## PROBLEM DESCRIPTION
Write the records out again, exactly as they stand below.

(Data records)
━━━━━━
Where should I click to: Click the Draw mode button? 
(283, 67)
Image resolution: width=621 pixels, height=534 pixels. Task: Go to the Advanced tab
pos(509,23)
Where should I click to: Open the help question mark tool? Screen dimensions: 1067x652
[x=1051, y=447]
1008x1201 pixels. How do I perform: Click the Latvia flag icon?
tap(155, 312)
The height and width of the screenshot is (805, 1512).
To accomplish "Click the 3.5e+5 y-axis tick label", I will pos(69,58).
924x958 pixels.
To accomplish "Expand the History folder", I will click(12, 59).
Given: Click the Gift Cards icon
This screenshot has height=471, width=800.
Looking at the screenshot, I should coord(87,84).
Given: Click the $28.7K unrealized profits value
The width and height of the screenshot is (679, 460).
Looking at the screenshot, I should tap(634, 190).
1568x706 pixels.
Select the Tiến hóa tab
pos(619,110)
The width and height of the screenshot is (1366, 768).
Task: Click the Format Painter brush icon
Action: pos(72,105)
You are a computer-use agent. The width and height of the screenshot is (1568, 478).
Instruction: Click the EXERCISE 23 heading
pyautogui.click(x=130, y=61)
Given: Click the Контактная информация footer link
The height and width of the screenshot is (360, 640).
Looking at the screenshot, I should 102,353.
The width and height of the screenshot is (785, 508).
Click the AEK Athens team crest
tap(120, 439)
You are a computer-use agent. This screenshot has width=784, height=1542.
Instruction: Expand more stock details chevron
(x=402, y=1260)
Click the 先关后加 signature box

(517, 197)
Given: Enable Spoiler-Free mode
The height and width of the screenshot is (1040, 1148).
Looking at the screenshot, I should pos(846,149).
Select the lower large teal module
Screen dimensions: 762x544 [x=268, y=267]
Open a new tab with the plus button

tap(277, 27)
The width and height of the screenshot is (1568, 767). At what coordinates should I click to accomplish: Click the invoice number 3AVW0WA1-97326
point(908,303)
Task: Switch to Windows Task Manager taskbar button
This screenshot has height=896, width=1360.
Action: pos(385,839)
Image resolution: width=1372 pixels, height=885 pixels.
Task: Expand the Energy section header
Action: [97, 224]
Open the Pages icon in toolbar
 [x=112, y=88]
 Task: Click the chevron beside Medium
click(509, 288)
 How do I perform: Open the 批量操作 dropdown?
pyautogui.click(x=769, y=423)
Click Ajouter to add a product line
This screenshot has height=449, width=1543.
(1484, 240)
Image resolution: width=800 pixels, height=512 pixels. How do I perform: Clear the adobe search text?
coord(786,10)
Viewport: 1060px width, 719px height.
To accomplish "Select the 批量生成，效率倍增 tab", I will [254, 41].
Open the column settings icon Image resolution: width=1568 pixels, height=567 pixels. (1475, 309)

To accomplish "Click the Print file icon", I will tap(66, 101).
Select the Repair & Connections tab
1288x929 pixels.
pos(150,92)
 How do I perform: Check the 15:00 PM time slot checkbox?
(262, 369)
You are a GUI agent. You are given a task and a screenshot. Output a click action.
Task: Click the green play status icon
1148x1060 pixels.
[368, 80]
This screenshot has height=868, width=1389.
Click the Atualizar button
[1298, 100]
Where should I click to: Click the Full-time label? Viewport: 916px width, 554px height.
━━━━━━
## ANSWER TO THE PROBLEM
Where should I click to: Click the Draw mode button? 
(283, 67)
Image resolution: width=621 pixels, height=534 pixels. Task: Go to the Advanced tab
pos(509,23)
Where should I click to: Open the help question mark tool? Screen dimensions: 1067x652
[x=1051, y=447]
1008x1201 pixels. How do I perform: Click the Latvia flag icon?
tap(155, 312)
The height and width of the screenshot is (805, 1512).
To accomplish "Click the 3.5e+5 y-axis tick label", I will pos(69,58).
924x958 pixels.
To accomplish "Expand the History folder", I will click(12, 59).
Given: Click the Gift Cards icon
This screenshot has height=471, width=800.
Looking at the screenshot, I should coord(87,84).
Given: Click the $28.7K unrealized profits value
The width and height of the screenshot is (679, 460).
Looking at the screenshot, I should tap(634, 190).
1568x706 pixels.
Select the Tiến hóa tab
pos(619,110)
The width and height of the screenshot is (1366, 768).
Task: Click the Format Painter brush icon
Action: pos(72,105)
You are a computer-use agent. The width and height of the screenshot is (1568, 478).
Instruction: Click the EXERCISE 23 heading
pyautogui.click(x=130, y=61)
Given: Click the Контактная информация footer link
The height and width of the screenshot is (360, 640).
Looking at the screenshot, I should 102,353.
The width and height of the screenshot is (785, 508).
Click the AEK Athens team crest
tap(120, 439)
You are a computer-use agent. This screenshot has width=784, height=1542.
Instruction: Expand more stock details chevron
(x=402, y=1260)
Click the 先关后加 signature box

(517, 197)
Given: Enable Spoiler-Free mode
The height and width of the screenshot is (1040, 1148).
Looking at the screenshot, I should pos(846,149).
Select the lower large teal module
Screen dimensions: 762x544 [x=268, y=267]
Open a new tab with the plus button

tap(277, 27)
The width and height of the screenshot is (1568, 767). At what coordinates should I click to accomplish: Click the invoice number 3AVW0WA1-97326
point(908,303)
Task: Switch to Windows Task Manager taskbar button
This screenshot has height=896, width=1360.
Action: pos(385,839)
Image resolution: width=1372 pixels, height=885 pixels.
Task: Expand the Energy section header
Action: [97, 224]
Open the Pages icon in toolbar
 [x=112, y=88]
 Task: Click the chevron beside Medium
click(509, 288)
 How do I perform: Open the 批量操作 dropdown?
pyautogui.click(x=769, y=423)
Click Ajouter to add a product line
This screenshot has height=449, width=1543.
(1484, 240)
Image resolution: width=800 pixels, height=512 pixels. How do I perform: Clear the adobe search text?
coord(786,10)
Viewport: 1060px width, 719px height.
To accomplish "Select the 批量生成，效率倍增 tab", I will [254, 41].
Open the column settings icon Image resolution: width=1568 pixels, height=567 pixels. (1475, 309)

To accomplish "Click the Print file icon", I will tap(66, 101).
Select the Repair & Connections tab
1288x929 pixels.
pos(150,92)
 How do I perform: Check the 15:00 PM time slot checkbox?
(262, 369)
You are a GUI agent. You are given a task and a screenshot. Output a click action.
Task: Click the green play status icon
1148x1060 pixels.
[368, 80]
This screenshot has height=868, width=1389.
Click the Atualizar button
[1298, 100]
Where should I click to: Click the Full-time label? Viewport: 916px width, 554px height.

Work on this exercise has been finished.